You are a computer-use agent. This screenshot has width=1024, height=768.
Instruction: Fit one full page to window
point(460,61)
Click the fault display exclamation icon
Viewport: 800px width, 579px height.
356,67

:::

:: Exercise description ::
Rewrite the records, from the line containing "Click the fault display exclamation icon" through the end of the records, as a Markdown table with two columns headed "Row" and "Line". Number the rows in order and omit any blank lines.

:: Result of this task ::
| Row | Line |
|---|---|
| 1 | Click the fault display exclamation icon |
| 2 | Viewport: 800px width, 579px height. |
| 3 | 356,67 |